Kutipan Teks ::
= = = = = = =
Mendesak! Krisis Kepercayaan Publik dan Panggilan Konstitusi untuk Reformasi Polri

Mendesak! Krisis Kepercayaan Publik dan Panggilan Konstitusi untuk Reformasi Polri
Adinda Saharani


Tangerangtalk — Gelombang demonstrasi besar yang baru-baru ini melanda menjadi penanda serius. Di tengah lautan massa dan spanduk tuntutan, ada satu pesan inti yang tak bisa lagi diabaikan: krisis kepercayaan atau distrust publik terhadap Kepolisian Republik Indonesia (Polri) telah mencapai titik nadir.

Ini bukan lagi sekadar kritik biasa. Eskalasi kekerasan, tuduhan kriminalisasi, dan brutalitas aparat yang terekam jelas di lapangan telah melukai rasa keadilan masyarakat. Situasi ini memaksa kita untuk mengajukan pertanyaan hukum yang fundamental: sejauh mana landasan hukum di negara ini tidak hanya mengizinkan, tetapi justru memaksa pembentukan sebuah tim reformasi kepolisian yang independen, transparan, dan akuntabel?

Cita-cita Konstitusi vs. Realita di Lapangan

Idealnya, kerangka hukum kita sudah menyediakan fondasi yang kokoh. Namun, jurang antara teks hukum (das sollen) dan kenyataan (das sein) kini terlalu lebar untuk diabaikan.

UUD NRI 1945, Pasal 30 ayat (4) menjadi sumber legitimasi tertinggi, yang mengamanatkan Polri untuk "melindungi, mengayomi, melayani masyarakat, serta menegakkan hukum." Ini bukanlah slogan, melainkan mandat konstitusional. Kegagalan dalam menjalankannya dapat dianggap sebagai pelanggaran terhadap konstitusi itu sendiri.

UU No. 2 Tahun 2002 tentang Kepolisian secara tegas menempatkan Polri dalam bingkai civilian police (polisi sipil) yang menjunjung tinggi Hak Asasi Manusia. Ini adalah antitesis dari kultur militeristik yang represif. Loyalitas Polri harus tegak lurus pada Konstitusi dan kepentingan rakyat, bukan pada kelompok atau rezim tertentu.

UU No. 25 Tahun 2009 tentang Pelayanan Publik juga mengikat Polri pada asas-asas tata kelola pemerintahan yang baik, seperti transparansi dan akuntabilitas.
= = = = = = =
Soal Latihan ::
1) Dalam artikel tentang reformasi Polri, pasal dan ayat UUD NRI 1945 mana yang disebut sebagai sumber legitimasi tertinggi?
2) Lanjutkan artikel tentang reformasi Polri dari kalimat terakhirnya.

Data yang Diberikan ::
= = = = = = =
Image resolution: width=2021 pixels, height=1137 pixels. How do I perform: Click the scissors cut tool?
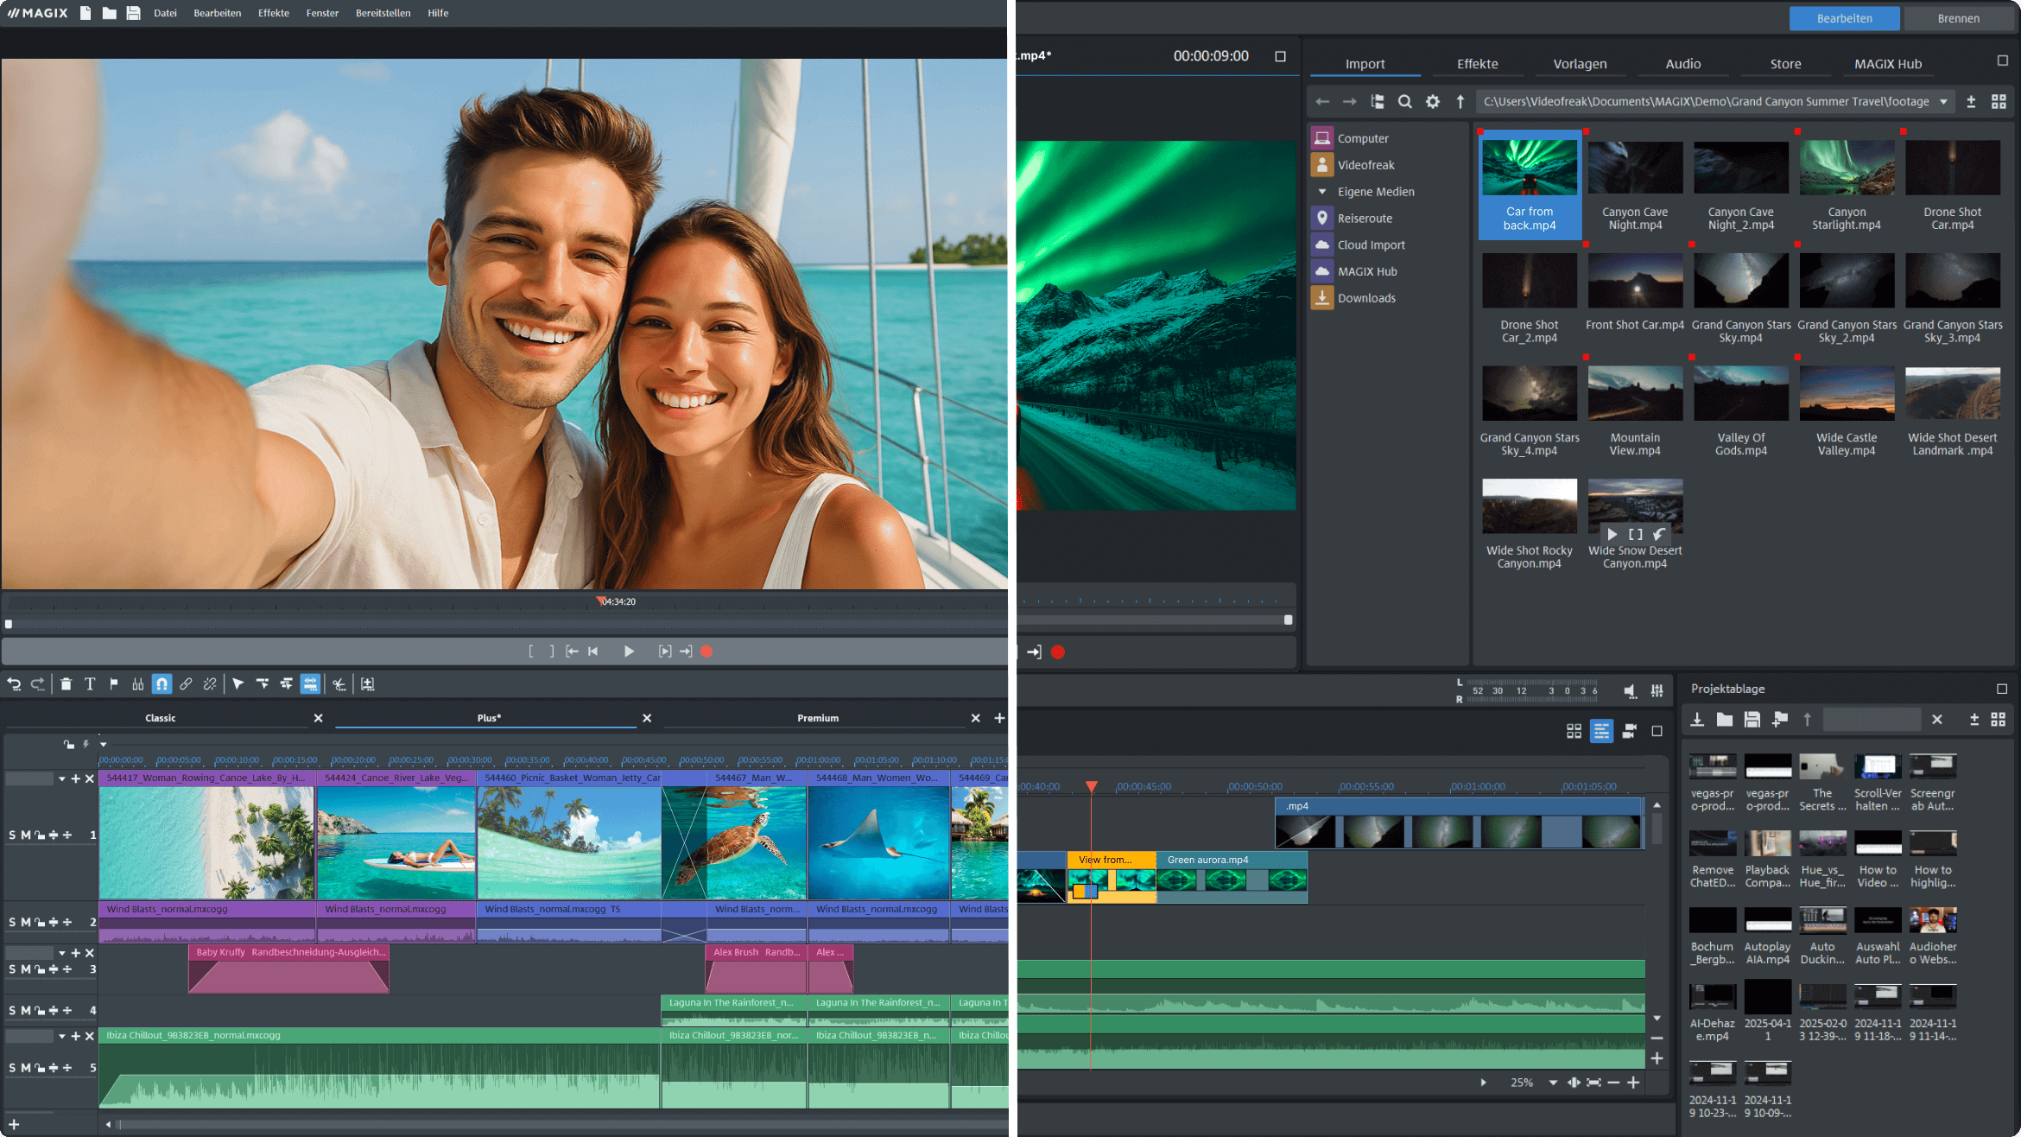pos(339,684)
= = = = = = =
Jawaban Tiap Soal ::
1) Pasal 30 ayat (4).

2)
Mengapa Reformasi Total Menjadi Sebuah Keharusan?

Demonstrasi besar-besaran yang terjadi dapat dibaca sebagai "mosi tidak percaya" dari rakyat sebagai pemegang kedaulatan tertinggi. Ketika institusi negara gagal menjalankan mandatnya, rakyat berhak menuntut pertanggungjawaban. Ada beberapa alasan mengapa tuntutan ini harus segera dijawab dengan langkah konkret:

Menyelamatkan Marwah Negara Hukum: Negara hukum (rechtstaat) tidak bisa tegak di atas institusi penegak hukum yang rapuh dan tidak dipercaya. Krisis ini secara langsung menggerus kewibawaan hukum dan membuat prinsip equality before the law (kesetaraan di hadapan hukum) terasa seperti ilusi.

Kegagalan Mekanisme Internal: Mekanisme pengawasan internal seperti Propam dan Itwasum terbukti belum efektif mengatasi masalah sistemik. Kultur "melindungi korps" (esprit de corps yang keliru) dan resistensi internal membuat banyak kasus tidak terselesaikan secara transparan. Oleh karena itu, diperlukan terobosan melalui mekanisme extraordinary yang melibatkan pihak eksternal.

Reformasi Bukan Sekadar Kosmetik: Pembentukan tim reformasi tidak boleh hanya menjadi "gimmick" politik untuk meredam amarah publik sesaat. Reformasi harus menyentuh akar masalah:

Struktural: Mengevaluasi kewenangan Polri yang dinilai terlalu besar tanpa mekanisme checks and balances yang memadai.

Kultural: Mengubah total mindset dari kultur kekerasan menjadi kultur melayani, dimulai dari sistem rekrutmen hingga pendidikan.

Instrumental: Memperbaiki regulasi internal, penggunaan teknologi akuntabel seperti body camera, dan transparansi anggaran.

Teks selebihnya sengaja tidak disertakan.